* SUPPLIED RECORDS

───

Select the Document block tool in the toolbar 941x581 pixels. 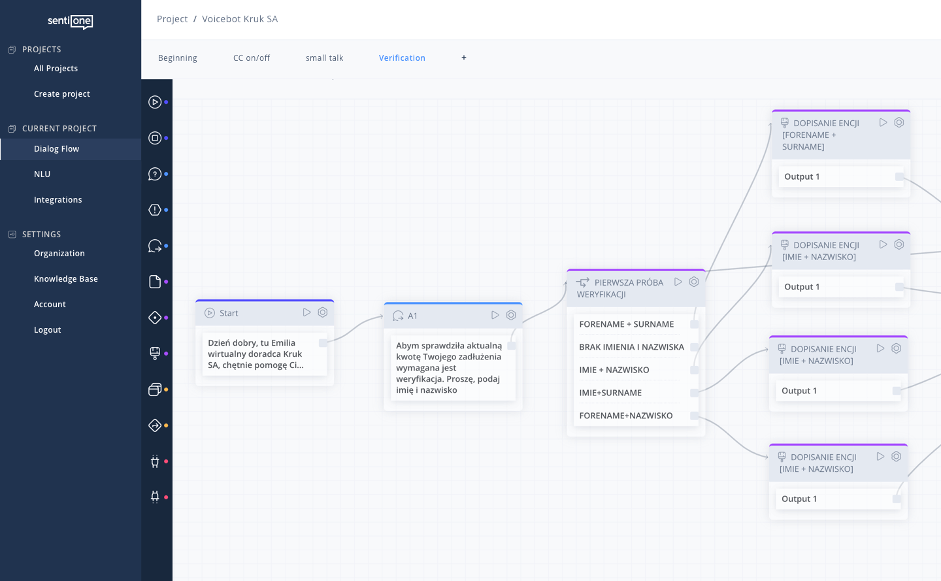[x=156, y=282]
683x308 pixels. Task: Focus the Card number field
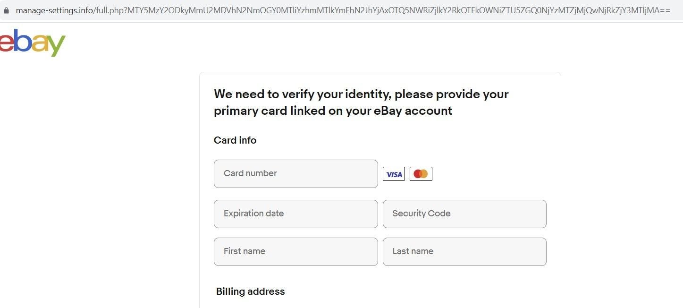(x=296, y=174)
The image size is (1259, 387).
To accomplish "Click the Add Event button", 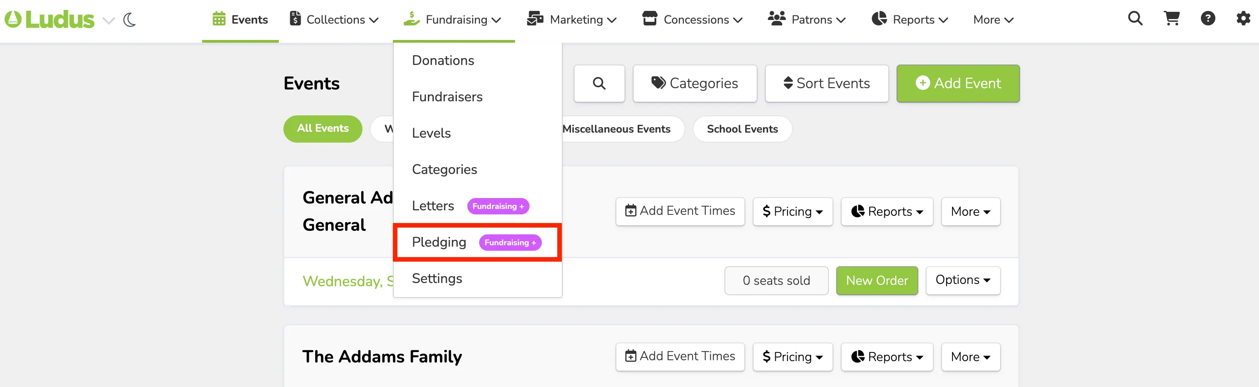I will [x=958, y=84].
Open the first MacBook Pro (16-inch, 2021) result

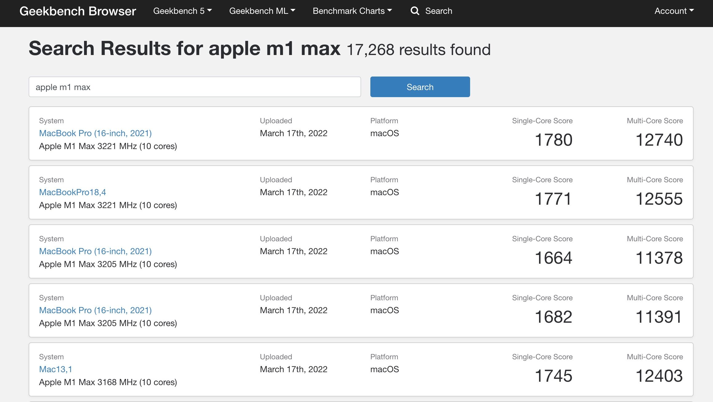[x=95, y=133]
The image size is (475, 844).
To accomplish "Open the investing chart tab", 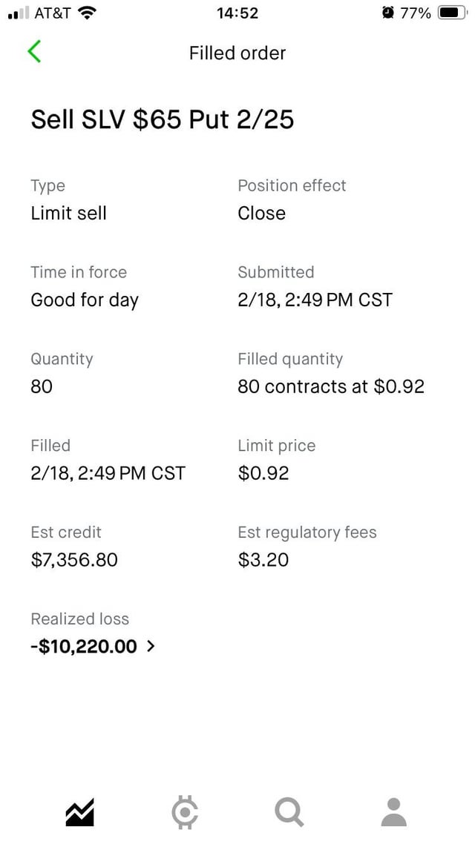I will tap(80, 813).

───

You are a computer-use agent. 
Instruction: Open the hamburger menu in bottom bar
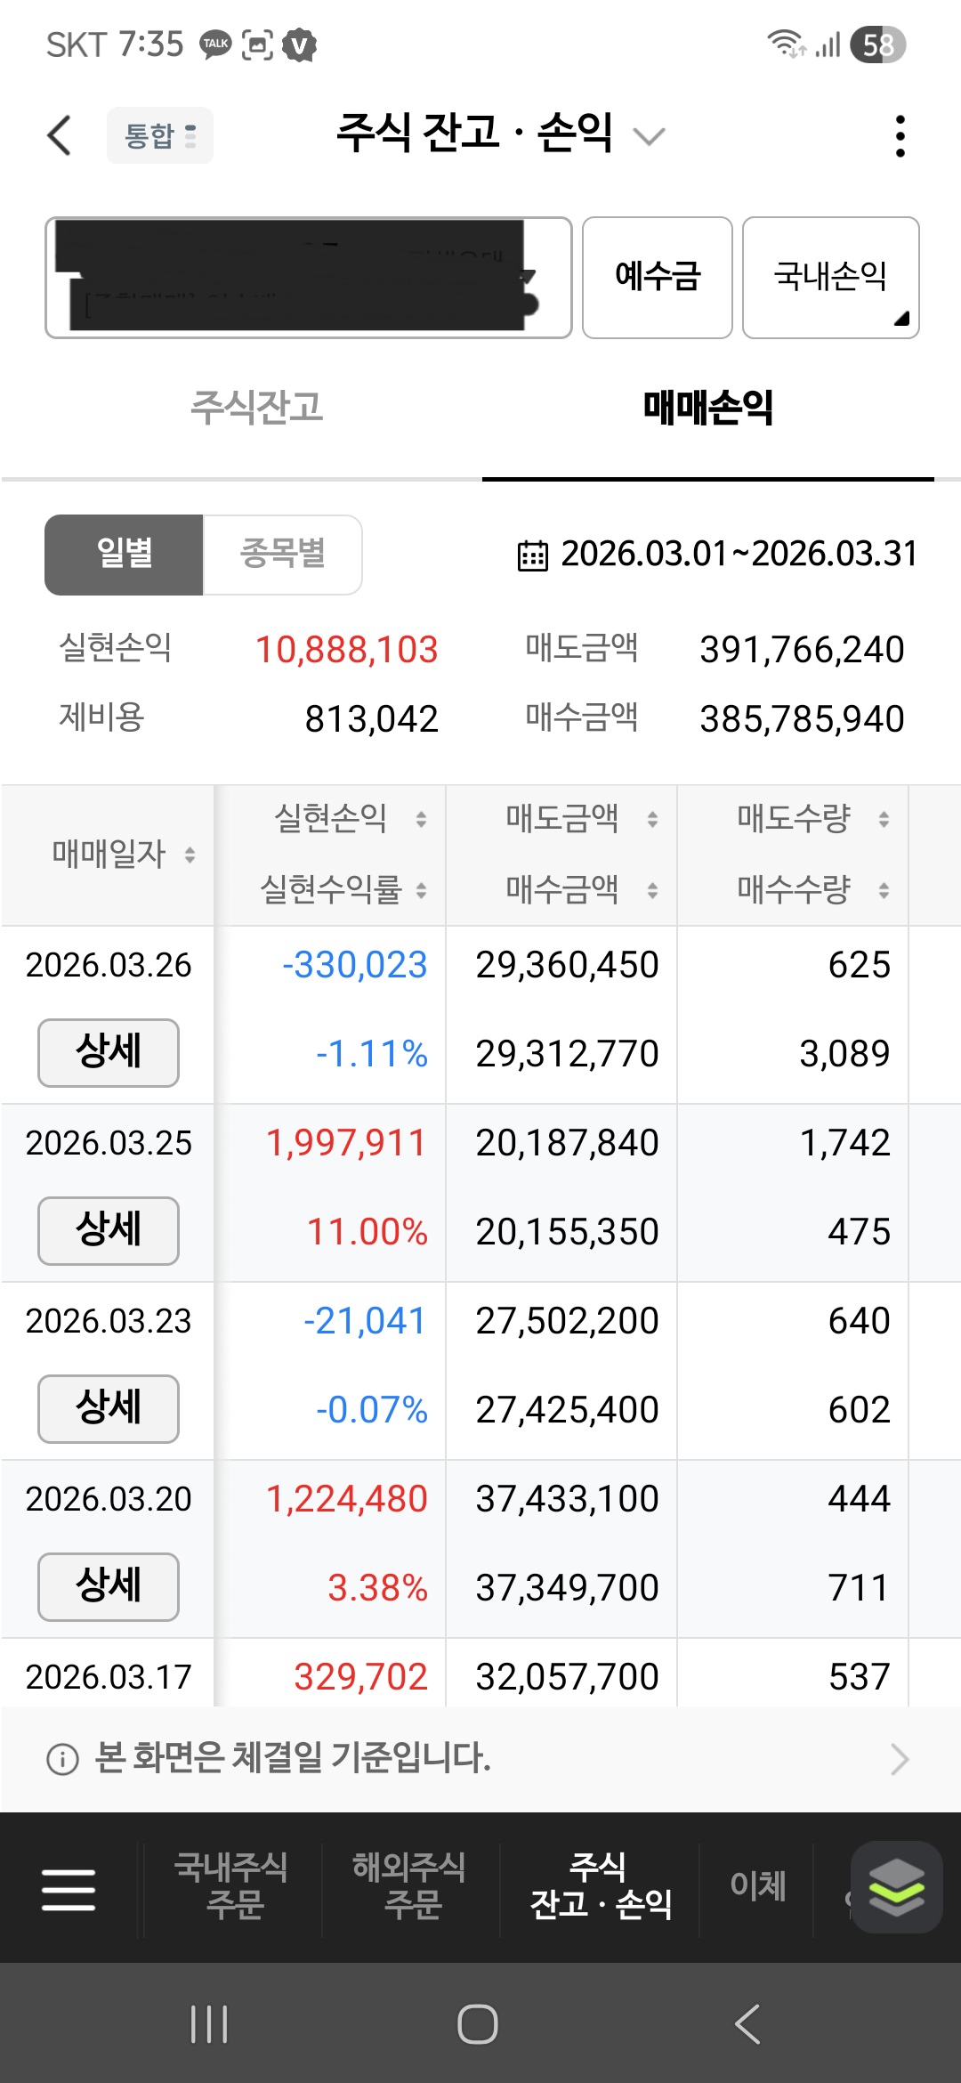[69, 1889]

───

* WHAT THIS TASK INVOLVES
Write out every line from the entries where "image" appears.

* RESULT
The image size is (1259, 387).
The image size is (475, 844).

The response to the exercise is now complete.